The Community Modeling and Analysis System (CMAS) Conference at the UNC Institute for the Environment held its 20th annual event Nov. 1-5, 2021 with a record number of registrants representing 19 countries and more than 360 attendees. This is the second year the conference has been held virtually due to public health concerns of the COVID-19 pandemic.
“This marks a milestone in collaboration and innovation that benefits society,” said Mike Piehler, director of the UNC Institute for the Environment, in his opening remarks at the conference. “One nice thing about this pivot to a virtual world has been the ability to expand accessibility to a range of areas that might not have been possible in the past.”
Attendees came from academia, industry, consulting groups and state and federal governments from across the world to discuss the latest research, applications and policies related to air quality. The event is internationally recognized and is the premier gathering for air quality scientists to share research and ideas on the state of the science. The CMAS Center has been hosted by the UNC Institute for the Environment since 2003 through successive cooperative agreements and contracts with the U.S. Environmental Protection Agency (EPA).
This year’s keynote address was delivered by Chris Frey, deputy assistant administrator for science policy in the Office of Research and Development at the U.S. Environmental Protection Agency. His remarks addressed high-resolution air quality modeling needs to support environmental justice.
Sarav Arunachalam, director of the Center for Environmental Modeling for Policy Development and deputy director of the UNC Institute for the Environment, provided an update on the state of the CMAS Center and a reflection on the last 20 years of the CMAS Center operations, which has seen tremendous growth over the last two decades. Demand for meetings abroad is evidenced by CMAS’s expansion to South American and Asia in previous years, but due to the global pandemic, plans have been temporarily halted. Arunachalam, who also serves as the director of the CMAS Center said the CMAS team and advisory board continue to monitor the situation and hopes to continue the international conferences in the coming years.
“We do hope that the 21st edition will be in-person back in Chapel Hill. I miss seeing all the attendees in person and catching up with each other. It is always refreshing to see the community grow and see new faces. Many side conversations happen during the conference which leads to new collaborations and ideas for projects among various groups.” Arunachalam said.
Another session celebrating the 20th anniversary of the CMAS Center was a special panel moderated by Arunachalam featuring panelists Alice Gilliland from the EPA Office of Research and Development, Tom Moore from WRAP, Ted Russell from Georgia Tech and Chet Wayland from EPA Office of Air Quality Planning and Standards. The panelists reviewed the progress made by the CMAS Center in achieving its mission during the past two decades, as well as gave a peek into the future of the CMAS Center, and upcoming challenges for capacity building to address evolving air quality issues.

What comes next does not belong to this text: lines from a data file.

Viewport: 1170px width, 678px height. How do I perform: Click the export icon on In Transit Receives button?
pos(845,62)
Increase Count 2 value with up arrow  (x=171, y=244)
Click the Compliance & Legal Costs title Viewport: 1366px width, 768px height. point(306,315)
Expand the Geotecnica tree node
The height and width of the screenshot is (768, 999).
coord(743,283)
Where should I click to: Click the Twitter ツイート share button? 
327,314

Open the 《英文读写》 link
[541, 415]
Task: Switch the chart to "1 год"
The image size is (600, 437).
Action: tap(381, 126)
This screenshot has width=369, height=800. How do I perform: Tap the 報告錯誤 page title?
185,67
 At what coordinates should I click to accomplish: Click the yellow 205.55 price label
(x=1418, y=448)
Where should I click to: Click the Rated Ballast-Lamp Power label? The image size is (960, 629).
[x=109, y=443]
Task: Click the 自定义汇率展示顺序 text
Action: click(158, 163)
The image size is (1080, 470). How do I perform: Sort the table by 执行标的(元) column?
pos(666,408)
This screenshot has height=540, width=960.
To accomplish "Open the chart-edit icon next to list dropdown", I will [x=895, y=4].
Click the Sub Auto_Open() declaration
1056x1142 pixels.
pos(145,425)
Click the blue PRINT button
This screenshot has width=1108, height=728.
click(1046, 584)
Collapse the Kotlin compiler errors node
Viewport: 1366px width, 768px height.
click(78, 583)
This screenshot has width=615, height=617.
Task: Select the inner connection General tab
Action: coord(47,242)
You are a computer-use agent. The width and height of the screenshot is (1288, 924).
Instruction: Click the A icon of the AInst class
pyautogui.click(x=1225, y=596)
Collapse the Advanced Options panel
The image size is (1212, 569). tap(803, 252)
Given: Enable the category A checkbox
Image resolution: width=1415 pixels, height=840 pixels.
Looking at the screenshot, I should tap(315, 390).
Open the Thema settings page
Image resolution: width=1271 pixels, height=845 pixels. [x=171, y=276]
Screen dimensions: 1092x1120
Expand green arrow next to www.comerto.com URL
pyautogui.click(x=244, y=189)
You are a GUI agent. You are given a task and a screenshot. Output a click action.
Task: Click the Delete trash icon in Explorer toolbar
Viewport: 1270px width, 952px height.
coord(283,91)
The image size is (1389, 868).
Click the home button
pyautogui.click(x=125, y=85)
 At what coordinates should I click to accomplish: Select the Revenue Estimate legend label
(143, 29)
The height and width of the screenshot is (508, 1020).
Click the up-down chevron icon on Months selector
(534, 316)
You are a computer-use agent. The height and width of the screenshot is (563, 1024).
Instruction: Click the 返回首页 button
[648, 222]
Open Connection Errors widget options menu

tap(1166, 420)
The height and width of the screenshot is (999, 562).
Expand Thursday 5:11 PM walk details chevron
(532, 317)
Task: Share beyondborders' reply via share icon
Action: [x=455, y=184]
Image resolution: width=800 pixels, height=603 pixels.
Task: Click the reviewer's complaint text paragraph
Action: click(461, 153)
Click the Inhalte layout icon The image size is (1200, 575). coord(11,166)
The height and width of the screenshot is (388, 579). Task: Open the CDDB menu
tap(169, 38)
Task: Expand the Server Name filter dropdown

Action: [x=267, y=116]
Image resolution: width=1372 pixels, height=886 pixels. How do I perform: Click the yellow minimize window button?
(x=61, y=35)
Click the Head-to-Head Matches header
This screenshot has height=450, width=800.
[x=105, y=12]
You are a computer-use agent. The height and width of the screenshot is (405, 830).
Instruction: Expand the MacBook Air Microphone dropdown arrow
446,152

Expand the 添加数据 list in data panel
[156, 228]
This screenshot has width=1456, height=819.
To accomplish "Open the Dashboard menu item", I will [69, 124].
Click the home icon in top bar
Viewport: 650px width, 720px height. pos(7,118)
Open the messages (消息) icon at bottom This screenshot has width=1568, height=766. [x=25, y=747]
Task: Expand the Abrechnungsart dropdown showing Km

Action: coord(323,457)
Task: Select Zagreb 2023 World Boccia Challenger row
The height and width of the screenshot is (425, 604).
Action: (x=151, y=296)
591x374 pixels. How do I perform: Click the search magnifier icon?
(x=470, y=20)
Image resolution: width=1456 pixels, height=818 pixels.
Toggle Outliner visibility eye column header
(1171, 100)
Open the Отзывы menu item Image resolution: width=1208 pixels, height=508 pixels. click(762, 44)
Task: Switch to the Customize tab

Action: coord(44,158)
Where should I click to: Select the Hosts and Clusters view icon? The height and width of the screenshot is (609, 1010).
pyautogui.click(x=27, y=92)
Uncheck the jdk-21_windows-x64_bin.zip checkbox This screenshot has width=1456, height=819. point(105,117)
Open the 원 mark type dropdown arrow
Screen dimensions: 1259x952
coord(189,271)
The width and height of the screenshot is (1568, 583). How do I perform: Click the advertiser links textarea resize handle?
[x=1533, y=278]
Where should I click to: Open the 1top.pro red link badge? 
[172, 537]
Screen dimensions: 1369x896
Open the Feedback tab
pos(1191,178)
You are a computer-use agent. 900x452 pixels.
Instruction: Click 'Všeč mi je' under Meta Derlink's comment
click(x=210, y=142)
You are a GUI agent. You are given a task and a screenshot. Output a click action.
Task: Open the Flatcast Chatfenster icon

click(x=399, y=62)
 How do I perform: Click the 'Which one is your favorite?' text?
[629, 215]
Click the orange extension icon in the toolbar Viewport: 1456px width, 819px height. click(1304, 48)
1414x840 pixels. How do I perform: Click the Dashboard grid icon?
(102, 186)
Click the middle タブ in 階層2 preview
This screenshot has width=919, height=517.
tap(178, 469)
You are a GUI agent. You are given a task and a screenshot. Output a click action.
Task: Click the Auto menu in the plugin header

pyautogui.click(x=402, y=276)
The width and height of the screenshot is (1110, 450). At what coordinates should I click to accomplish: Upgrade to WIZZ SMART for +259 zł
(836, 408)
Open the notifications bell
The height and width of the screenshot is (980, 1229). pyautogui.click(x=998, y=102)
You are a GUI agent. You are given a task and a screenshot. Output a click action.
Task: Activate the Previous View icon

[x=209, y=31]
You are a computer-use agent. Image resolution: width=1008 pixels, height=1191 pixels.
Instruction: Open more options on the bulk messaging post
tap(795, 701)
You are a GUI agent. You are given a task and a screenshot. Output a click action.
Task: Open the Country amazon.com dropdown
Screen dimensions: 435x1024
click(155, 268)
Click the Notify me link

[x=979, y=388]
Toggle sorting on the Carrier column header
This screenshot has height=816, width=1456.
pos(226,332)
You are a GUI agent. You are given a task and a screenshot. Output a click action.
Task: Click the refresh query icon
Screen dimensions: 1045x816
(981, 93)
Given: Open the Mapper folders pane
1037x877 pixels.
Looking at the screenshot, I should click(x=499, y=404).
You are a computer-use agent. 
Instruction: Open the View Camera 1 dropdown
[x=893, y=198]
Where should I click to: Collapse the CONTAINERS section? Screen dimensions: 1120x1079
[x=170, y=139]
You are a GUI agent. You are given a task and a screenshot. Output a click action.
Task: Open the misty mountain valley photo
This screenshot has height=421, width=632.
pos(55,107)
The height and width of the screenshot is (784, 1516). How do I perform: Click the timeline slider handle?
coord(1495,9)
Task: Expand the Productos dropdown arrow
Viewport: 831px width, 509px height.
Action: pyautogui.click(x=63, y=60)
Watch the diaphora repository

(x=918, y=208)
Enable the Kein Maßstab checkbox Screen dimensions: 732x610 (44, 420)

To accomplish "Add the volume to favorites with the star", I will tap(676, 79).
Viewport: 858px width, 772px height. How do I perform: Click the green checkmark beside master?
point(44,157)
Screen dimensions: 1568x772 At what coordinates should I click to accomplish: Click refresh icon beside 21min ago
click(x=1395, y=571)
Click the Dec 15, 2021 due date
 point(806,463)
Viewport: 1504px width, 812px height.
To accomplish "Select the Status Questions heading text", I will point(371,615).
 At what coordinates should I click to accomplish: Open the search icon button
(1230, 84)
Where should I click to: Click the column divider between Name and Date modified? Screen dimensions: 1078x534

The five-day meeting was a plethora of keynote speakers, over 100 recorded presentations on ten different topics, poster sessions, panel discussions and a virtual reception. Two new sessions on cloud computing and python-based community analysis tools were particularly popular amongst the attendees. Attendees were able to socialize in a virtual Gather space, where they could video chat and navigate the conference in various spaces.
The Community Modeling and Analysis System (CMAS) Center in the Institute for the Environment was established in cooperation with the U.S. Environmental Protection Agency to leverage the air quality community’s knowledge on air quality modeling and analyses in order to support community decision-makers in addressing air quality issues for the last 20 years.
In addition to this conference, the CMAS Center offers online training and support, air quality modeling software, data sharing, workshops, journal publications, and a visiting scientist programs. The Center’s training programs serve as an education and training core for those who need to learn about air quality, meteorological, and emissions models, and their uses. This year’s conference was bookended by lecture and hands-on trainings on the use of the SMOKE and CMAQ modeling systems, which was attended by a total of 25 students from all over the world. CMAS training programs reached more than 2,000 scientists in the past 20 years including training sessions in ten countries around the globe.